Interesting thought...I know our DC's on a separate network and we have Cisco ASA appliances in between the Unity servers and the DC's. The ASA devices are fairly new and they are supposed to be in a "monitor" mode only. The IPS functionality is not turned on yet. I will see if I can gather some logs that might help. I know the ASA's caused issues for our mail flow when it was in that "monitor" mode as well. Maybe more to it.
One other thought that crossed my mind but don't how much this would impact Unity and AD - I seem to get most of not all of these errors on the weekends.
Our enterprise backup runs weekly backups on the weekends pretty much all day. During the week we have nightly runs on the backup. Everything is connected with fiber and our network is very underutilized even with the backups running.
Just seems odd that I get these errors during the big backup runs. FWIW - Unity is not being backed up (don't ask why) so there would be no slowness there. The backups are all behind the firewall so if it were a bottleneck it wouldn't be there and I doubt our core switch would be the bottleneck either.
Can you confirm that there is nothing blocking communication between Unity and Exchange/GC? Please review this doc:
Securing TCP/UDP Ports
I will need to look at the rest of the app and sys logs along with the DsGC logs.
Let me explain how this works. For the Malex messages getting logged, Unity is actually uninvolved with the reconnection. We are basically passing the message on. It's purely implemented in Microsoft Exchange code. This blog talks about it a bit:
So what happens is that Unity goes to submit a message and MAPI returns the error code MAPI_E_END_OF_SESSION or MAPI_E_USER_CANCEL back to Unity. If Unity gets MAPI_E_USER_CANCEL we know a reconnect is in progress and it will log it to the event log. Once the referral is complete Unity should get MAPI_E_END_OF_SESSION from Exchange. At that time Unity will refresh its MAPI profile, log that a reconnect has occurred and start working again.
There have been a few customers lately where Unity was unable to recover in either the UMR or AvCsMgr after a reconnect. In each case one process would recover while the other would not. Mind you that this is different that just losing connecting, its what happens after the reconnect.
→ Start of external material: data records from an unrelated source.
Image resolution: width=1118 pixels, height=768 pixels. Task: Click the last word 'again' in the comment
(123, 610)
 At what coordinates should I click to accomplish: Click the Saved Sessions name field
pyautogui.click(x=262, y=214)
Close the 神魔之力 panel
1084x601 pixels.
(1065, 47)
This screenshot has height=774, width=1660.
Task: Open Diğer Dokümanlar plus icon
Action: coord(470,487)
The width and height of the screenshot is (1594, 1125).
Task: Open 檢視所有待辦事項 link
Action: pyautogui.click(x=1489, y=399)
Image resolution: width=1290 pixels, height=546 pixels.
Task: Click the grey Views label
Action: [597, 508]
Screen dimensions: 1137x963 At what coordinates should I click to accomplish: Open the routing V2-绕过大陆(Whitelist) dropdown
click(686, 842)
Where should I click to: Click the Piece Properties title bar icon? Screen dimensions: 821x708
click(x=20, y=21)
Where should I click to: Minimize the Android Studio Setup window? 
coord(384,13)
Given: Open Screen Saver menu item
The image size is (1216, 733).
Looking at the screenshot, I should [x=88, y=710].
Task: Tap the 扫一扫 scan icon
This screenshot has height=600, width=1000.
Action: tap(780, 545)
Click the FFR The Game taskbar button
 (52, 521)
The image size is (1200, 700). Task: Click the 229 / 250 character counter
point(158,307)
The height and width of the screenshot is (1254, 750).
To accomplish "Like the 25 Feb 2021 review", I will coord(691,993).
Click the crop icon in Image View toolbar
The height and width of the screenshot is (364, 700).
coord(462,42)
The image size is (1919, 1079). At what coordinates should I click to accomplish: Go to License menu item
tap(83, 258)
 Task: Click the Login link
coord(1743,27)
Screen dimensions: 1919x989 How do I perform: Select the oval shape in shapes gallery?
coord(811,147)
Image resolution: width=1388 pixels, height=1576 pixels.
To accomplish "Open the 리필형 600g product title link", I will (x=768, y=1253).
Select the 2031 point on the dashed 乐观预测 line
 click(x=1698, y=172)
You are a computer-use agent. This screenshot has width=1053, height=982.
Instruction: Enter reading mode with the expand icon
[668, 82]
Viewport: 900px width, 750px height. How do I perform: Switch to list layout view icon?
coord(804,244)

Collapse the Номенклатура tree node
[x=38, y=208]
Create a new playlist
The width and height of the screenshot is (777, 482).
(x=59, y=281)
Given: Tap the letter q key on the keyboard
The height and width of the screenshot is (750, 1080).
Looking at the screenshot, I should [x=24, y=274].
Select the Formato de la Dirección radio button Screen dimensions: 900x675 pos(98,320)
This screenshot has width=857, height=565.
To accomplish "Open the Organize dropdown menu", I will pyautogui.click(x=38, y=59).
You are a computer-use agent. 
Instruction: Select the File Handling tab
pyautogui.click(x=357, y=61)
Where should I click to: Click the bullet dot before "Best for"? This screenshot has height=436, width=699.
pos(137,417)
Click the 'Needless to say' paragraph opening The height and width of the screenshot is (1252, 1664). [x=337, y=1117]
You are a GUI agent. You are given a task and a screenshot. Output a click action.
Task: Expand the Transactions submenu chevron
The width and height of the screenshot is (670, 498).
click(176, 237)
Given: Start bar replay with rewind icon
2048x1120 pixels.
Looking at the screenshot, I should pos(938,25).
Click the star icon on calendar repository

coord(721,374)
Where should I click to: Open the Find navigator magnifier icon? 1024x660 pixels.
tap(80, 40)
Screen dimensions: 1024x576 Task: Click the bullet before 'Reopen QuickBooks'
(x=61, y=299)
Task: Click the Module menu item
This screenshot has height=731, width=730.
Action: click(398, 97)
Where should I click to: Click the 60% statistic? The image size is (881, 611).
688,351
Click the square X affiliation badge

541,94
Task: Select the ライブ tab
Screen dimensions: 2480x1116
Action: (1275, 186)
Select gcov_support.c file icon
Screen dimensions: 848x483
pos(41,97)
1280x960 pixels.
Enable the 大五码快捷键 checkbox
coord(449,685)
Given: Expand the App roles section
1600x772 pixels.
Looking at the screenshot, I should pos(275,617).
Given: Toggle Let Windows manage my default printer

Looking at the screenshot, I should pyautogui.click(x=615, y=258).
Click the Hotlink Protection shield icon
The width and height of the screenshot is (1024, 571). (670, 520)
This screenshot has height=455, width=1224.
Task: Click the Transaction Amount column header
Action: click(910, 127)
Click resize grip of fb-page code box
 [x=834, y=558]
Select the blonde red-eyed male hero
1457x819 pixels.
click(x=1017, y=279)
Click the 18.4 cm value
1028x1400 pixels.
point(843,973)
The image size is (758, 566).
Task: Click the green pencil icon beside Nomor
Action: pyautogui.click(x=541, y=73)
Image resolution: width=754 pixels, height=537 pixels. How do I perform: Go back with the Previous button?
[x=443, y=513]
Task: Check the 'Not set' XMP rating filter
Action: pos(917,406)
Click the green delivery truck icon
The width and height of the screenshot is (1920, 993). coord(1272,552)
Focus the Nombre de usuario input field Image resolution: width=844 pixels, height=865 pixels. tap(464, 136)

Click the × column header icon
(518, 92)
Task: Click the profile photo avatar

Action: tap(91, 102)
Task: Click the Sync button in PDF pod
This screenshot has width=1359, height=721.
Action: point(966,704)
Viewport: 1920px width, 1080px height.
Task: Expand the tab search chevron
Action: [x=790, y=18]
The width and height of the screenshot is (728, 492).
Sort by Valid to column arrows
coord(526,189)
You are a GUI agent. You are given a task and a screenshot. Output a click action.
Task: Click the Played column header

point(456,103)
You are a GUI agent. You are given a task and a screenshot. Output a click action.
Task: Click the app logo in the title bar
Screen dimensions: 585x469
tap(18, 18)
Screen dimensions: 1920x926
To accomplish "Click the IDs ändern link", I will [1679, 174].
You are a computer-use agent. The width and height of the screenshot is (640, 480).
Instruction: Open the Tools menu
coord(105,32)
Its documented in CSCsd17381:
The Release-note has a lot of detail but basically the Microsoft code starts returning an incorrect error message back to Unity. Since Unity isnt told a reconnect happened it doesnt hit its reconnect logic and the profile is never triggered. At this point Unity problematic service needs to be restarted.
If you have see CSCsd17381, where Unity doesnt completely recover after a reconnect, please provide the version of the Exchange System Manager you have installed on Unity. You can check the c:\winnt(windows)\emsmdb32.dll file.
But keep in mind this is all after a reconnect. I am not aware of any problem with Microsofts code were it loses connection for no good reason. It might be possible but I havent see it.